About this exercise: The entire listing below is to be written out exactly, minus the pictures.

Input records:
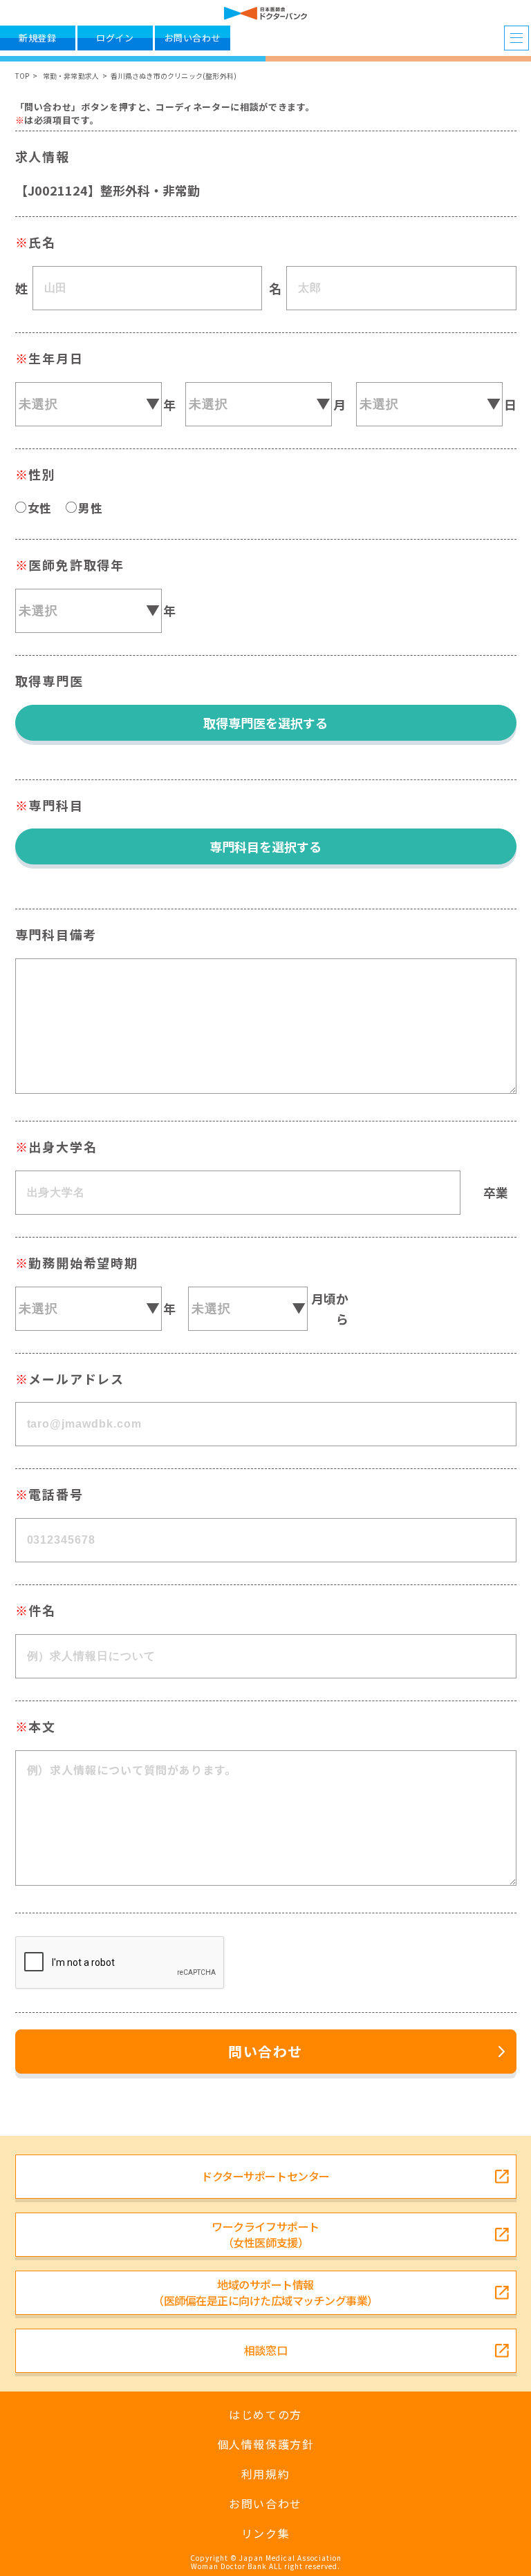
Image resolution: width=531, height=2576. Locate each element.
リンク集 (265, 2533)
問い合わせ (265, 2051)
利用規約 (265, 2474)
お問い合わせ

Answer space:
Image resolution: width=531, height=2576. Locate each element.
リンク集 (265, 2533)
問い合わせ (265, 2051)
利用規約 (265, 2474)
お問い合わせ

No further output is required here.